■ **Problem to work on**
Give back every entry exactly as it is written, but not the pictures.

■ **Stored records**
========================

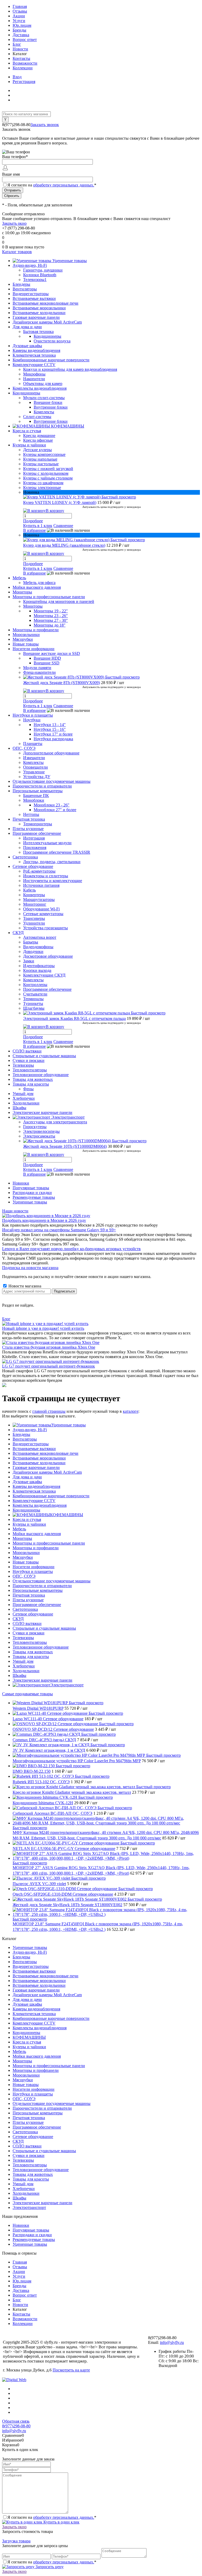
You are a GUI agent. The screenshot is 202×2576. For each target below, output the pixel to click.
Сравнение (63, 525)
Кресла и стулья (27, 1519)
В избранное (34, 530)
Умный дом (23, 1661)
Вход (17, 77)
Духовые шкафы (27, 1481)
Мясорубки (23, 1557)
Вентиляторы (25, 1439)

========================

■ **Solution to the exercise**
You are a GUI agent. The screenshot is 202×2576. For each target below, output the pixel to click.
Сравнение (63, 525)
Кресла и стулья (27, 1519)
В избранное (34, 530)
Умный дом (23, 1661)
Вход (17, 77)
Духовые шкафы (27, 1481)
Мясорубки (23, 1557)
Вентиляторы (25, 1439)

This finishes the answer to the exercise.